A casa mia

È un invito a venire a trovarmi, per scoprire il mio nascosto….

La globalizzazione ha fatto scomparire il privato, tutte le forme (oltre che i generi) sembrano le stesse falsamente uguali.

 

Non chiedo niente di spettacolare, niente di pubblico, niente di sociologico, niente di sensazionale.

Guardo una mensola e scopro un oggetto, apro un armadio e noto una giacca che non porto, cerco le scarpe e ne “leggo” tante, diverse.

È un tornare indietro, sono tribale tra le mie cose che scompariranno prima o dopo. Vedo cose di ieri, ma con gli occhi di oggi. Un gillet, una camicia, cravatte non portate, un’anfora, un reperto archeologico, zoccoli, ciabatte ortopediche, bluse, camicioni, borse, caffettiere.

Ruoto su me stesso, è il terrore di essere solo dipingendo questi oggetti, capisco il mio non detto, capisco il mio pudore, capisco il loro silenzio intrecciato alla mia solitudine…

È solo guardarsi dentro spogliandosi sempre di più. Chiavi, serrature, manichini… ma questa giacca se la dipingi non è più tua… ti rubano il privato e allora ti aggrappi al mestiere, alla memoria, all’affetto.

Scrive Boatto nella prefazione del ciclo precedente “Ciao Roberta”, dedicato a mia moglie: Un uomo ha perduto la propria donna, la sua sposa… Nello smarrimento, l’uomo si sente dolorosamente pieno di vuoto.

Quell’uomo fa il pittore e non gli basta più spaesare, straniare la cosa, l’oggetto; non si salva più con l’ironia anche se elenca quasi ortogonalmente, alla Hogarth, borse di stoffa e cuoio, zoccoli di gomma verdi da ospedale, pennello da barba, vaso di caffè che deve ora, da solo, imparare ad adoperare per farsi almeno un caffè.

Tenta quadri simbolici dedicati a chi avrebbe dovuto ancora ricevere l’impossibile invito; tutto il ciclo s’intitola “A casa mia” con il numero 6 in evidenza, perché è il civico dell’abitazione del pittore.

Sono quadri tristi, densi di malinconia dove nemmeno il voluto privato si salva più perché è stato reso infetto dalla solitudine, dall’abbandono e da un esterno sempre più indifferenziato, dove nessuno più “arrossisce”, dove ognuno vieta all’altro qualcosa.

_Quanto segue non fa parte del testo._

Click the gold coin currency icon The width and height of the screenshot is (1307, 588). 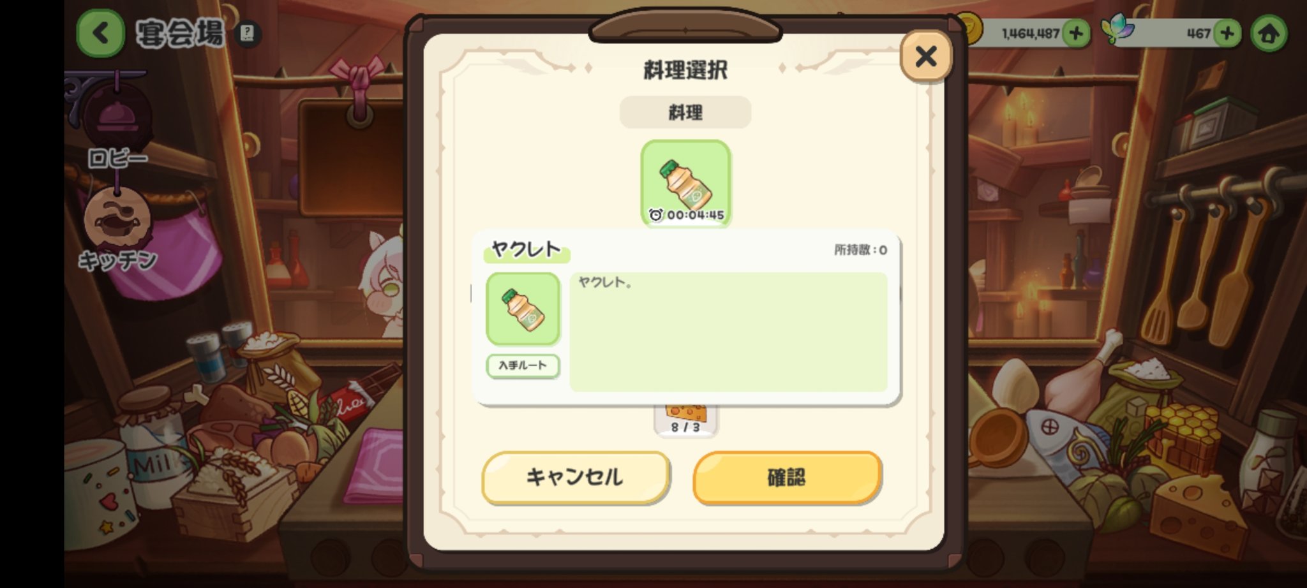pyautogui.click(x=967, y=29)
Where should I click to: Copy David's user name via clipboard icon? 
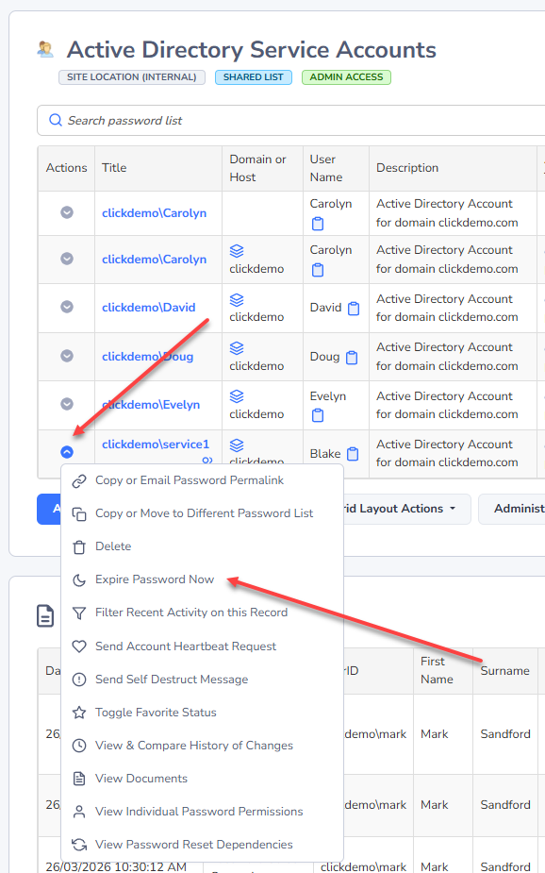point(354,309)
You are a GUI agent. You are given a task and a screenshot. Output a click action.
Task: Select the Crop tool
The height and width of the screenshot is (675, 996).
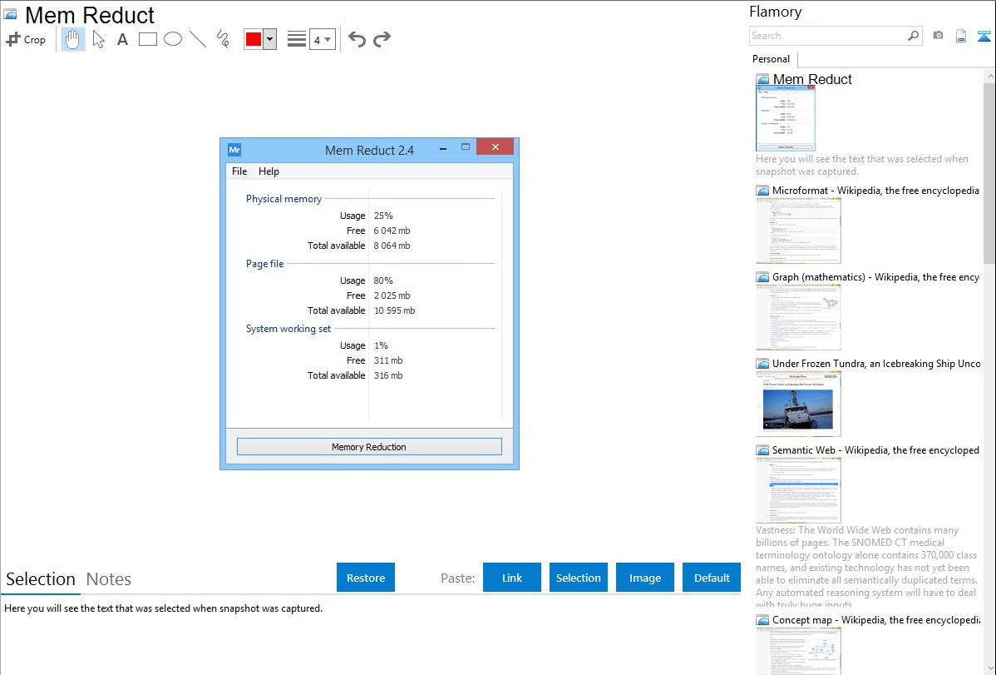coord(26,39)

E pensare che dicevamo che era “vietato vietare”… anche in pittura.

I quadri sono tra rappresentazione e presentazione dove i linguaggi estremi convergono e proprio per questo sono l’inizio di un clima di verità. Forse rischiano ancora la teatralizzazione ma vogliono invece essere un umile doloroso diario che ti fa ancora esistere per resistere.

Non è estraneo, almeno lo sguardo del pittore, agli “oggetti” che sono sull’orlo del precipizio perché è l’opera che ha gli occhi, ti guarda, ti turba. Questi oggetti sono insidie, sono rovine cariche di memoria che rimandano alla proprie rovine, cariche di malinconie.

Non è affatto riposante incontrare questi oggetti, enigmatici ri-mandano, ri-mandano ad una soglia rivolta all’indietro; una nostalgia semplice ma struggente anche perché solo ora capiamo e amiamo queste cose già tante volte viste ma mai possedute dal presente.

Ora una relazione è possibile pur con “rossore” e tremore per alliniamenti tragici, da “fucilazione”.

Questi oggetti devono essere disegnati-dipinti per essere riconosciuti ed esistere sempre nuovi “A casa mia”, anche dallo stesso pittore che, ora anche abbandonato, li vuole custodire ed identificare con il proprio dolore.

Questi semplici oggetti rimbombano, producono l’eco come un’ossessione ed è l’oggetto, ora, il “padrone” del pittore.

Esiste un’immensità intima per poterci riparare e allora si tenta una piatta virata… oggetti come gusci vuoti fingendo di (almeno) spolverarli.

Questo piano-pianura, pur ortogonale, potrebbe accogliere qualsiasi oggetto intimo perché già in passato amorevolmente toccato, ma desolato di non esserlo più. Il piano diventa un deserto dalla sabbia ferrosa.

Tutti gli oggetti sono “fuori”, sono in un’altra scena, nessuno è “dentro”. Nessuno sarà negato ma ognuno proporrà un proprio solitario diniego… sono oggetti castigati perché abbandonati.

Questi oggetti si propongono “lenti” e accelerare -direbbe Bauman- ha senso solo come preparazione al “rallentare”, che è il principale scopo; la qualità dell’accelerazione, in ultima analisi, verrà valutata in base al sollievo di un rallentamento…

Speriamo di andare lenti suturando ferite.